Guaiquinima whitestart
- Conservation status: Least Concern (IUCN 3.1)

Scientific classification
- Kingdom: Animalia
- Phylum: Chordata
- Class: Aves
- Order: Passeriformes
- Family: Parulidae
- Genus: Myioborus
- Species: M. cardonai
- Binomial name: Myioborus cardonai Zimmer, JT & Phelps, WH, 1945

= Guaiquinima whitestart =

- Genus: Myioborus
- Species: cardonai
- Authority: Zimmer, JT & Phelps, WH, 1945
- Conservation status: LC

Species of bird

The Guaiquinima whitestart (Myioborus cardonai), also known as the Guaiquinima redstart, saffron-breasted whitestart, or saffron-breasted redstart, is a species of bird in the family Parulidae, the New World warblers. It is endemic to Cerro Guaiquinima in eastern Venezuela.

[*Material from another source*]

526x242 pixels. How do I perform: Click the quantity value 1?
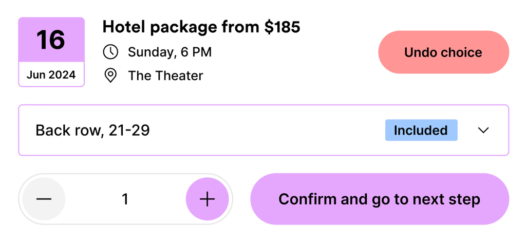pyautogui.click(x=125, y=199)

==Taxonomy and systematics==

The Guaiquinima whitestart was formally described in 1945 with its current binomial Myioborus cardonai. It is monotypic.

==Description==

The Guaiquinima whitestart is about 13 cm long. The sexes have the same plumage. Adults have a solid black forehead and crown and white crescents above and below the eye on otherwise slate-gray face. Their upperparts and wings are slate-gray. Their tail is black with much white on the outer two pairs of feathers. Their throat and most underparts are deep orange-yellow and their undertail coverts white. They have a dark iris, a blackish bill, and blackish legs and feet.

==Distribution and habitat==

The Guaiquinima whitestart is known primarily from specimens taken on Cerro Guaiquinima, a tepui in the central part of Venezuela's Bolívar state. There it inhabits the interior and edges of cloudforest, gallery forest, and adjoining dense scrubby areas. In elevation it ranges between 1200 and 1700 m.

==Behavior==
===Movement===

As far as is known, the Guaiquinima whitestart is a sedentary year-round resident.

===Feeding===

Nothing is known about the Guaiquinima whitestart's diet or foraging techniques.

===Breeding===

Nothing is known about the Guaiquinima whitestart's breeding biology.

===Vocalization===

As of July 2026 neither xeno-canto nor the Cornell Lab's Macaulay Library had recordings of Guaiquinima whitestart vocalizations. However, its song is described as "a musical, high-pitched rapid, warble swelling in volume" that is typically sung in duet. Its call is "a high-pitched tsik".

==Status==

The IUCN originally in 1988 assessed the Guaiquinima whitestart as being of Least Concern, then in 1994 as Vulnerable, in 2000 as Near Threatened, and since 2025 again as of Least Concern. It has a very small range; its population size is not known but is believed to be stable. "Within the range forest loss has been negligible in the ten years to 2023 with no change in the overall area of habitat between 2010 and 2020." Despite the lack of knowledge of the species in life, it is considered "probably fairly common". "Although there has been mining for many years at base of the mountain, this [is] thought not to have had significant impact, and no agriculture [is] within the species' range. In addition, wet climate and large river valleys surrounding the mountain make loss of habitat through fire fairly unlikely."